Belcamino admits this genre is new to her but it was fun to write: “In my previous books I skirted around more violent action themes. This one pushed me to grow as a writer. I joined Muay Thai and kickboxing classes to help me figure out how to write action, such as how it feels to kick someone.” (In the book, Lucky is very good at this.)
It was Belcamino who named the novel’s protagonist Lucky, in honor of Jackie Collins’ 1998 novel of the same name, one of Belcamino’s favorite books as a young reader. Collins’ protagonist, Lucky Santangelo, was Belcamino’s heroine: “She was the first Italian-American I read about who was powerful and strong and sexy.”
Although there are brief scenes of lovemaking between Shepherd and Lucky, this never takes away from the deadly danger they are in and how they handle it.
“It’s nice to have romance but that is not the main point of this book,” Belcamino stresses. “I looked at it as an action movie when I was writing. I like the dynamics of Shepherd and Lucky, righting a wrong, ensuring justice. I like that they are doing bad things for the right reasons.”
Belcamino grew up in Paradise, Calif., and fell in love with journalism when she attended California State University Long Beach. She has worked at the Contra Costa Times, Monterey Herald and Carmel Pine Cone newspapers in California, as well as White Bear Press in Minnesota. When she was a police reporter for the Contra Costa paper she looked into the eyes of serial killer Curtis Dean Anderson during interviews. He was a cab driver awaiting trial for kidnapping a 7-year-old girl in a small California town.
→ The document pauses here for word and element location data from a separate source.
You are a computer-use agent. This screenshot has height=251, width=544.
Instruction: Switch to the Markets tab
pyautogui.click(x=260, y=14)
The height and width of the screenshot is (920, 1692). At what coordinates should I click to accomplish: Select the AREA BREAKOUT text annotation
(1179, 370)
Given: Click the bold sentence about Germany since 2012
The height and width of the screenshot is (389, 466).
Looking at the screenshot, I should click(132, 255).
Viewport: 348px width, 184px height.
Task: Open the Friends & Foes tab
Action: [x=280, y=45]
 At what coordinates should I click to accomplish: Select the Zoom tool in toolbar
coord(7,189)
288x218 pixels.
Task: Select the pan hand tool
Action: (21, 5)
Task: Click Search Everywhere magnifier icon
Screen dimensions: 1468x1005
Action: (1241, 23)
She and two colleagues broke the story about Laci Peterson’s remains being found in the ocean and she was among the first with news that passengers fought back when United Airlines Flight 93 was hijacked on 9/11 and crashed in Pennsylvania.
Belcamino’s debut novel, “Blessed are the Dead,” came out in 2014. It is based on the notes, articles and other material she kept during her time writing about Anderson, who died in prison.
Now that “Shepherd and The Fox” is in the world ( Severn River Publishing , $16.99), Belcamino is working on a domestic suspense novel and finishing a proposal for a nonfiction book about dating for people over 50. She’s also mom to two daughters in college whose father is her ex-husband.
Good question: Will The Four who gave birth to “Shepherd and The Fox” ever meet in person?
“Maybe on the red carpet in Hollywood when the movie comes out,” Belcamino says with a laugh.
Belcamino and her award-winning friend Jess Lourey (“The Taken Ones,” “Unspeakable Things” and other thrillers) will be guest authors at Minnesota Mystery Night on March 18 at Axel’s restaurant in Mendota. The event is sold out, though you can sign up for the wait list.
“Jess is one of my favorite people,” Belcamino says. “I am so grateful for her friendship. She’s an inspiration to me in most areas of my life. And she probably works harder than almost any writer I ever met.”